* _Written instruction 1_
Repeat the lines of the records word for word, starting at the line that contains "How do I perform: Open" and ending at the line that contains "Click the Créer ! voice announcement button", with both of those lines included.

* _Text_
# # #
Saturday, January 21, 2012
Viewing Texas A&M Through the Eyes of a Recruit
Now that the football season has ended, I thought this would be a good time to talk about something I enjoy talking about: recruiting. National signing day for recruits is a few short weeks away. Recruiting season is in full swing. The lack of success on the field over the last decade has led me to be perpetually overexcited for the incoming class of recruits. Each group seems to have the missing pieces that will lead Texas A&M back to glory. As we all know, that hasn’t quite panned out as hoped. But it still provides us with endless fodder for debates, as only speculating on the future can.
I want to take a look at our university through the eyes of a highly sought-after recruit. Why would a star football player from the state of Texas choose A&M? Why would he rather play for the Aggies than the Longhorns, Tigers, or Sooners? What sets our school apart from the rest?
I will focus on the following selling points of Texas A&M: coach, tradition, passionate fan base, SEC, facilities, good academics, the town of College Station, playing time and NFL opportunities. Each aspect will be ranked on a scale of 1 to 5 stars, with 5 being the highest. This will be as unbiased as possible. Thumbs up, let’s do this.
From everything I have seen, new coach Kevin Sumlin is one hell of a recruiter. I know he didn’t have any otherworldly recruiting classes at Houston, but c’mon, it’s Houston. If I had the chance to play at A&M, UT, or OU, I probably wouldn’t choose Houston. As referenced here before, Sumlin is a Bob Stoops protégé, which hopefully means Sumlin can recruit like Stoops. That is a good thing.
Rank: 4 stars
I am preaching to the choir here – 12th Man, Kyle Field, Wrecking Crew, Corps of Cadets, Yell Practice, etc. No explanation needed. If school tradition is truly what a recruit is looking for, then he may want to check out Aggieland.
Rank: 5 stars
On game day, the 12th Man becomes the loudest bunch of fans in the nation. Kyle Field has consistently been recognized as one of the most difficult stadiums for opponents to play in. There is no doubting the passion and devotion among the Aggies (any school that has students willing to wear overalls for an entire Saturday is fanatical). Unfortunately I haven’t seen anything like this yet at Texas A&M, but I will still give the Aggie faithful a high grade.
Rank: 5 stars
Playing in the SEC
The SEC is the best football conference in America. Six straight national champions is quite the claim to supremacy. If I am from the state of Texas and I’m choosing between playing in the Big 12 and playing in the SEC, it is an easy decision. With the chance to play on CBS, against top competition, in some of the best stadiums in America, the SEC simply offers more than the Big 12. The lone drawback for a recruit from Texas is the distance from home at away games. Texas families can typically travel to Austin, Waco, and Fort Worth much easier than Fayetteville, Oxford, and Tuscaloosa.
# # #
* _Supplied records_
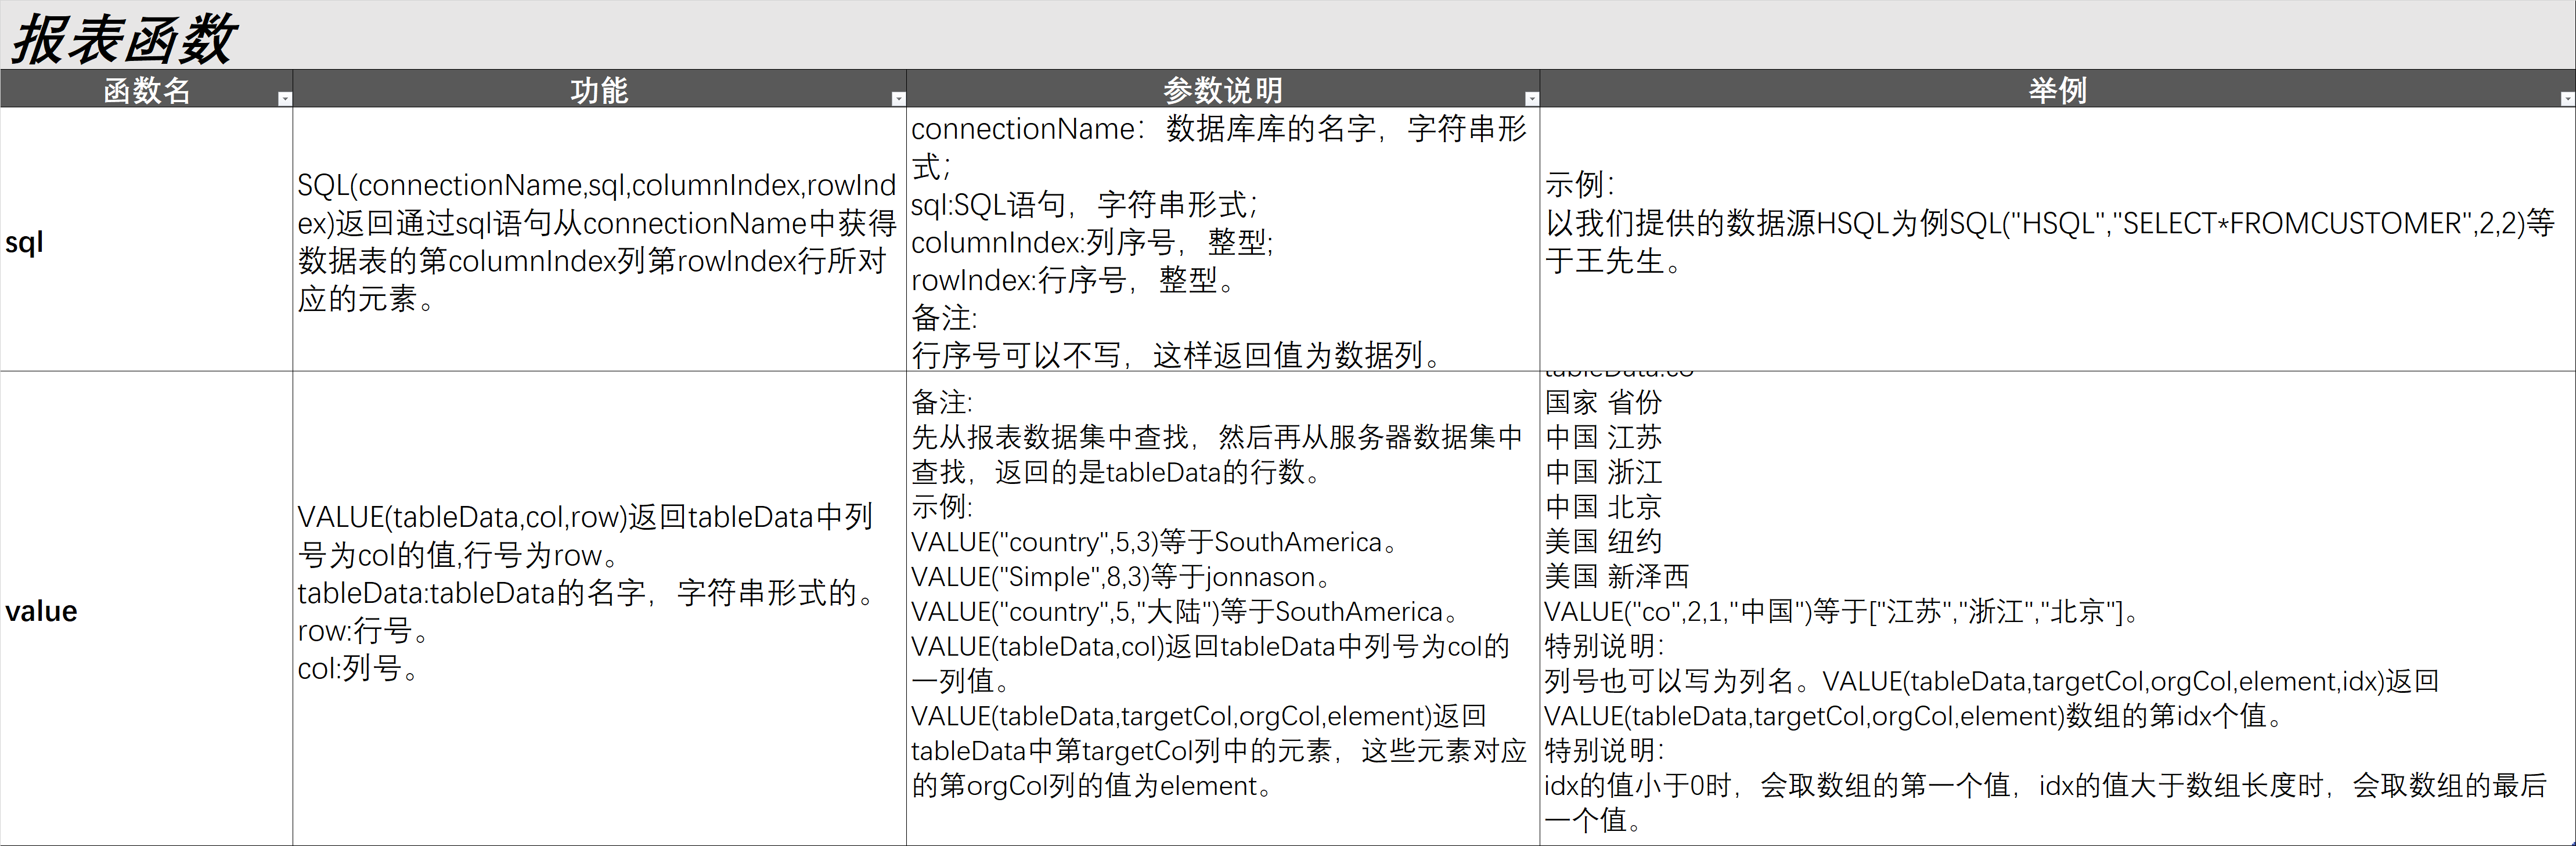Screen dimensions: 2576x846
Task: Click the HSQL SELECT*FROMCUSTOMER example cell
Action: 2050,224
# # #
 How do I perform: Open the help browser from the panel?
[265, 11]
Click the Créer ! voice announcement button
# # #
* _Written instruction 2_
Transcribe the part of the Texas A&M recruiting post starting at "I want to take" and ending at "let’s do this.".

* _Correct response 1_
 How do I perform: Open the help browser from the panel?
[265, 11]
Click the Créer ! voice announcement button

* _Correct response 2_
I want to take a look at our university through the eyes of a highly sought-after recruit. Why would a star football player from the state of Texas choose A&M? Why would he rather play for the Aggies than the Longhorns, Tigers, or Sooners? What sets our school apart from the rest?
I will focus on the following selling points of Texas A&M: coach, tradition, passionate fan base, SEC, facilities, good academics, the town of College Station, playing time and NFL opportunities. Each aspect will be ranked on a scale of 1 to 5 stars, with 5 being the highest. This will be as unbiased as possible. Thumbs up, let’s do this.